A) 0.6 x $500 x 0.10 = $30 expected value of A
0.4 x $500 x 0.08 = $16 expected value of B
Expected Value of A + expected value of B = expected return so $30 + $16 = $46

B) In order to solve for the strategy that gives us equal returns we need to set two equations equal to each other, create an additional equation, and solve for the size of the two investments necessary. First we're going to set the expected value formulas equal to each other:

(Prob A 0.6) x 0.1 x (X dollars) = (Prob B 0.4) x .08 x (Y dollars)
By multiplying the decimals on both sides we get:
.06X = 0.032Y

Now remember X+Y has to equal $1000 because that's the amount we can invest.
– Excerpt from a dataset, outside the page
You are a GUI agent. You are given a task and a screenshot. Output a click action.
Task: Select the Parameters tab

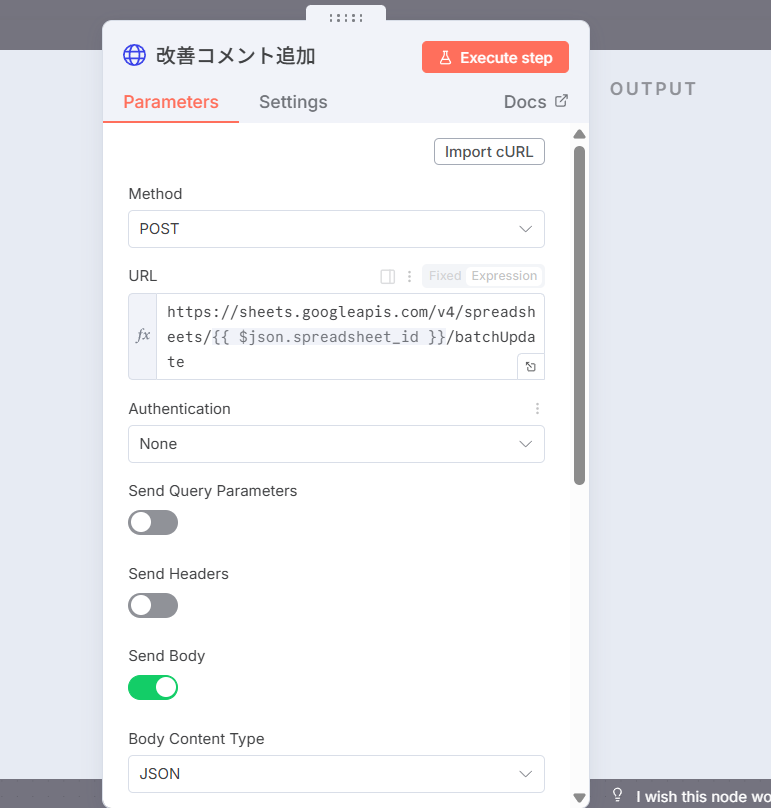[171, 102]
So the equation we will create will be X + Y = 1000
By solving for Y, we can rearrange that equation to be Y = 1000 - X
Now plug that into the other equation:

0.06X = 0.032 (1000 - X)
0.06X = 32 - 0.032 X
0.092X = 32
X = $347.83 ( Donkey inc.)
Y = 1000 - $347.83 = $652.17 (Elephant Inc.)

If you plug those numbers (X and Y investments) back into the expected value formulas to calculate your expected return. You'll find that the two equally contribute to your return, thus exempting you from who the winner of the race is.